Facin’Up


a Heritage of “Proud Shoes”
December 12, 2007, 8:58 pm
Filed under: Christopher Rumbley

I have arrived at CDS via a pretty diverse collection of life experiences – from no-town middle class North Carolina, to basements and photo studios in New York City, to a van down by the river in New Orleans post-Katrina, to road trips with gypsies ’round the country, a permaculture farm in California, back to my parents house in North Carolina, and now Durham – some of which I am still processing in order to understand where they fit in my narrative journey.

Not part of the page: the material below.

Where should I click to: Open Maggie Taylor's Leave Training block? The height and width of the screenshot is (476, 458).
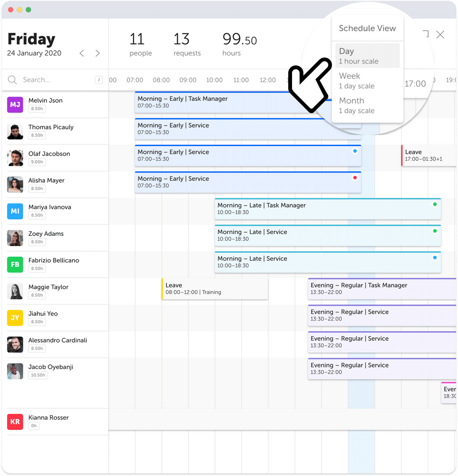(215, 289)
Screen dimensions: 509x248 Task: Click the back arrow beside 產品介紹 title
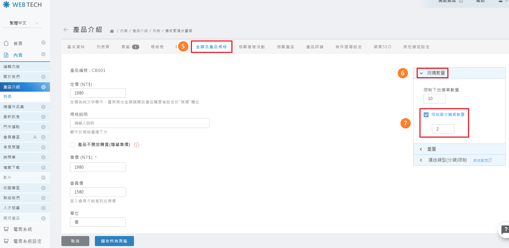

From a dry rural county in the Bible belt – a Southern Baptist saturated childhood – school, sports, and church were the few venues of engagement readily accessible to me. Though uninspiring, I succeeded in school – I was coaches’ choice as leader on sports teams – but church became my life. I was at church consistently Sunday morning, Sunday and Wednesday night for youth group and regularly at Christian conferences and concerts. My religious life stretched deeply into my personal life – leading bible-studies in classrooms and prayer groups in hallways before school, President of the Fellowship of Christian Athletes, organizing county-wide youth events and more importantly spending hours in my room reading, praying, reflecting and writing on the subjects of spiritual life.

My religious experience of church and its interconnection with my personal experience of spirituality continually inform each other but are different experiences. I see now that my religious experience brought discipline to my spiritual practice. At times I feel a void no longer aligning myself with any specific community or institution of religious life – but reconcile this affect with lessons from native spiritual wisdom that suggest that once a person has developed a sense for personal spiritual connection – the tradition and ritual of institution become a hindrance to further developing and relying on the personalness of spiritual connection and practice. My experience with Brett Cook during his Fall Residency here in my home state reinforced that lesson.

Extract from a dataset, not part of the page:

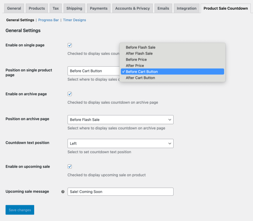Click the help icon beside Upcoming sale message
This screenshot has height=221, width=253.
(x=63, y=192)
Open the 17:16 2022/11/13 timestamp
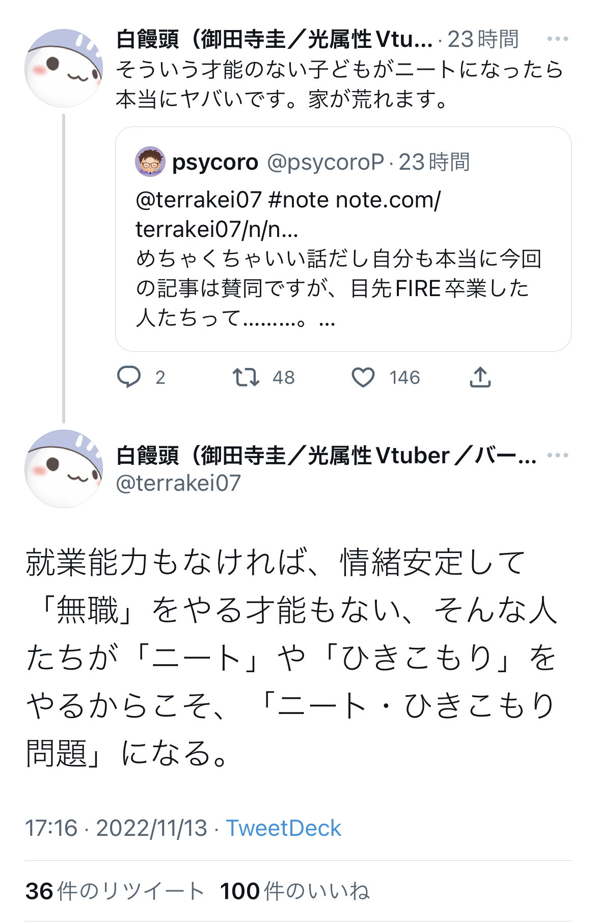 pyautogui.click(x=116, y=828)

I was privileged to spend a good amount of one-on-one time with Brett during his two weeks this November. I was informed by our conversations through which he imparted ideas about approach, grace, perspective and practice. More significantly, I was inspired by working along side Brett preparing his studio space for his work to be done. Brett has consistently imparted, the hard work is not what he does with spray-paint but the practice of collaborating with all-types of individuals.

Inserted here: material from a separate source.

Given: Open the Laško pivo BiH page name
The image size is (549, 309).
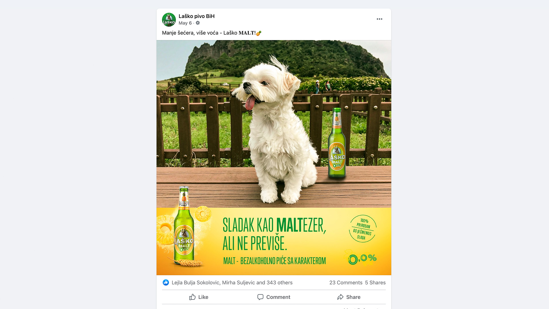Looking at the screenshot, I should point(196,16).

The first-half of week one the studio space at BrightLeaf was a raw and frankly an uninspiring workspace – I did my best with limited time to prepare it by pulling up carpet-tack strips and give it a quick sweep but work started almost immediately preparing the canvasses for our co-creations. Brett tried to make sure I had enjoyable music to set an inviting vibe as I did this prep-work. Brett did much of his work during the first week away from the studio – meetings at CDS and around Durham, a workshop in a Duke classroom, and a house party. He would drop into the studio throughout the week with items of intention – lovely plants, tea candles, pictures and rememberbillia of Pauli Murray, debris from our-time together co.creating, tangerines as representations of personal nourishment and finally his tools – spray paints and yerba mate. By Saturday the entire space became and installation representing his effect on those who engaged in the FaceUpProject and our affect – as art.

As we moved into the second week – Brett hoped to spend much of his time with what he considers to be part of his spiritual practice. The more time he spent in the studio the more order, intention, and energy filled the space – it was becoming less studio and more temple. I would pop-in and spend time with him on occasion during that week and began to understand his practice. During the social & interactive aspects of his process, he seemed to focus on personally and objectively absorbing the suffering and hopes of the many individuals he interacted with – from focused and intentional conversation to collecting their many different colors on the face of our great community leaders – he was embodying and creating a reflection of the connectivity that exists amongst all who engaged on what ever level they were presently able – that is his work. Later, in his studio transformed temple – in a process in which he “tightened up” the reflection of our connectivity – Brett unveiled his subjective understandings – his perspective – of our individual and collective hope and suffering – a spiritual act – an act of worship and mourning that relieves suffering by memorializing and celebrating our experiences.

Sunday was a culmination that celebrated the whole process and Pauli Murray – a figure from the Durham community whose spirit also embodies the diversity of our individual and collective selves – our darker and lighter, feminine and masculine, richer and poorer, amongst many continuum’s of self. Pauli Murray was a dynamic person with a range of life experiences; from a mixed race family in the American South to Hunter University in NYC, to rail-road cars with bums cross-country, to pre-Rosa Parks sit-ins, rejected from Harvard because of gender and UNC because of race – a doctorate in Law from Yale – CoFounder of NationalOrganizationforWomen, a Master of Divinity and first black female Episcopal Priestess – poet & author – Pauli exemplifies the best in us.

Durham is full of community leaders, social change agents, and artist – we are heirs to the shadow and light of a heritage that deserves celebration. Durhamites love ourselves most when we are not afraid of the shadow or the light – when mourning and praise are present – when stories are not only told and heard – but lived. Brett affirms that quality and is extending his perspective as an invitation to stand in the “Proud Shoes” of Pauli Murray as we face up to our heritage and claim its inheritance.